Wind Speed Vertical Profile Calculator

Estimate wind speed at a height above your measurement height using the logarithmic wind profile.

This calculator estimates how wind speed changes with height above the ground using the logarithmic wind profile — a widely used approximation in boundary-layer meteorology. The atmosphere's surface layer, roughly the lowest 100 m, is strongly influenced by friction with the ground. Obstacles like trees, buildings, and terrain features slow the wind near the surface, and the wind speed increases logarithmically with height.

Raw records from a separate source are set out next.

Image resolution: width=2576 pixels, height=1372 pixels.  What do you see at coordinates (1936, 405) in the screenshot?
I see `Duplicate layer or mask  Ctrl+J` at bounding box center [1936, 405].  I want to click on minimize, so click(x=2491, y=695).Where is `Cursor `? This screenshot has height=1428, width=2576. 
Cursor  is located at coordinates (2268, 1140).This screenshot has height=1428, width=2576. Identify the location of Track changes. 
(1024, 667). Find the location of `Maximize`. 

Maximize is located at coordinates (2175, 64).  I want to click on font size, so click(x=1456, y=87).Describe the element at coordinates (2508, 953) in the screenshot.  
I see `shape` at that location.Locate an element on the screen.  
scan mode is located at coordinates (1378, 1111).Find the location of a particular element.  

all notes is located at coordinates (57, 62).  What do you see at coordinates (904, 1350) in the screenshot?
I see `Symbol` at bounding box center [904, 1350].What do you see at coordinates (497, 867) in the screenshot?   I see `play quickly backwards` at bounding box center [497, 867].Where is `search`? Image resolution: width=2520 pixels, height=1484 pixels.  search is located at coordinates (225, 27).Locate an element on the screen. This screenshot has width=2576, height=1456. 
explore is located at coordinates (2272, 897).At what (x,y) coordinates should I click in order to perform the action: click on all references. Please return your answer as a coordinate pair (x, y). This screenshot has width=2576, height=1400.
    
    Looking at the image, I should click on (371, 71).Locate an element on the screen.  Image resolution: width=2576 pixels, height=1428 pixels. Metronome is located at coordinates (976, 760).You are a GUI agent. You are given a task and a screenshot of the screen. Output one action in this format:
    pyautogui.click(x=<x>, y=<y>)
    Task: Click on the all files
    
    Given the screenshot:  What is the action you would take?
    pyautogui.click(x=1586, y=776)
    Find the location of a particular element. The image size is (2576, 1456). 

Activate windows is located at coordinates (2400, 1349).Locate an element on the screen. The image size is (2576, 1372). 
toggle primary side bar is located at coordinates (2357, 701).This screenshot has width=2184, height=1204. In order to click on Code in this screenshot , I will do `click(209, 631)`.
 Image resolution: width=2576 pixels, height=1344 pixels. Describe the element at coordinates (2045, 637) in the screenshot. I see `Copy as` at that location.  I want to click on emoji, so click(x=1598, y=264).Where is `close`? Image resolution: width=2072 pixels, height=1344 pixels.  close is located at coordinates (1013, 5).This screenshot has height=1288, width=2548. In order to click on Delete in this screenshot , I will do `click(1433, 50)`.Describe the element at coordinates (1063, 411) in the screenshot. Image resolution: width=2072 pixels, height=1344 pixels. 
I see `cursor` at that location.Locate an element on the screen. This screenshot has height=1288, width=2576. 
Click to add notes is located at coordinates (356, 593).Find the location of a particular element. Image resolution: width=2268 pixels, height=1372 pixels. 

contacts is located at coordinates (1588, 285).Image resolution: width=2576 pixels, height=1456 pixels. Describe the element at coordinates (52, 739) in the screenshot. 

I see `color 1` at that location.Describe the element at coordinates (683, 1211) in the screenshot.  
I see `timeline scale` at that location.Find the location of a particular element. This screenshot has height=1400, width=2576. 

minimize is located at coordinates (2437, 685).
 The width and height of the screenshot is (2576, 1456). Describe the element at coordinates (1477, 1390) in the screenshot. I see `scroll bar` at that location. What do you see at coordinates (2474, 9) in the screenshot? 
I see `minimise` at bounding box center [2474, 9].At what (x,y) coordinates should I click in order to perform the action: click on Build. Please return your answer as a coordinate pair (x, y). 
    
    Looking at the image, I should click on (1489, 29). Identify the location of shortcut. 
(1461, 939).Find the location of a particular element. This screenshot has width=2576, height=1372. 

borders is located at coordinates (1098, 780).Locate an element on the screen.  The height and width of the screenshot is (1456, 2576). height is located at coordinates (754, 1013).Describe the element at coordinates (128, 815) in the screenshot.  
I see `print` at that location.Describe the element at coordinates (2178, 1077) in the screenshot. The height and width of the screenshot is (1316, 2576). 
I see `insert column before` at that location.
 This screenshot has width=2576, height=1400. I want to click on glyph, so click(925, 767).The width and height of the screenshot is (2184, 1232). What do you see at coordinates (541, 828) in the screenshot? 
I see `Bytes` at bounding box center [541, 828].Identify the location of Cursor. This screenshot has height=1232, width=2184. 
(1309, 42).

The formula assumes neutral atmospheric stability (no strong thermal convection or temperature inversion) and homogeneous terrain surrounding the measurement site. These are reasonable assumptions for most wind resource assessment and weather station siting applications, but the model becomes less accurate in strongly convective or stable atmospheric conditions, over complex terrain, or at heights above approximately 100–200 m where the surface layer gives way to the outer boundary layer.

Enter the height of your anemometer or weather station above ground level, the measured wind speed, and the height at which you would like to estimate the wind speed. Then select a roughness class from the dropdown that best describes the terrain surrounding your measurement site, or enter a custom roughness length value directly. The estimated wind speed at your target height updates automatically, and the visualization on the right redraws to show the wind profile curve, mast, and terrain.

Tip: If your weather station is mounted at 2 m on a rooftop and you want to know what the wind speed would be at the standard meteorological height of 10 m in open terrain, this calculator provides a first approximation — but keep in mind that rooftop measurements are affected by building-induced turbulence that the log profile does not capture.

The roughness length z₀ characterizes the aerodynamic roughness of the terrain surrounding your measurement site. Select the description that best matches your location. The energy index column shows the relative wind energy available compared to an ideal open-water surface (class 0 = 100%).

The logarithmic wind profile is an industry-standard approximation used in wind energy site assessment (per IEC 61400-12-1) and meteorological station siting. However, users should be aware of the following assumptions built into this model:

Neutral stability: The formula assumes a neutrally stratified atmosphere. During strong daytime heating (unstable conditions), actual wind shear may be less than predicted. During nighttime inversions (stable conditions), wind shear may be greater than predicted.

Homogeneous terrain: The roughness length should be representative of the terrain for several kilometres upwind of the measurement site. If the terrain changes significantly (e.g., a transition from water to land), the wind profile will be more complex than this model predicts.

Height range: This model is most reliable within the atmospheric surface layer, typically the lowest 100–200 m above ground. For wind turbine hub heights above this range, a power-law profile or more advanced boundary-layer models may be more appropriate.

Not suitable for rooftops or complex obstacles: If the anemometer is mounted on a building rooftop, chimney, or near large obstacles, the local flow field is dominated by building aerodynamics rather than the surface roughness, and the log profile should not be used without corrections.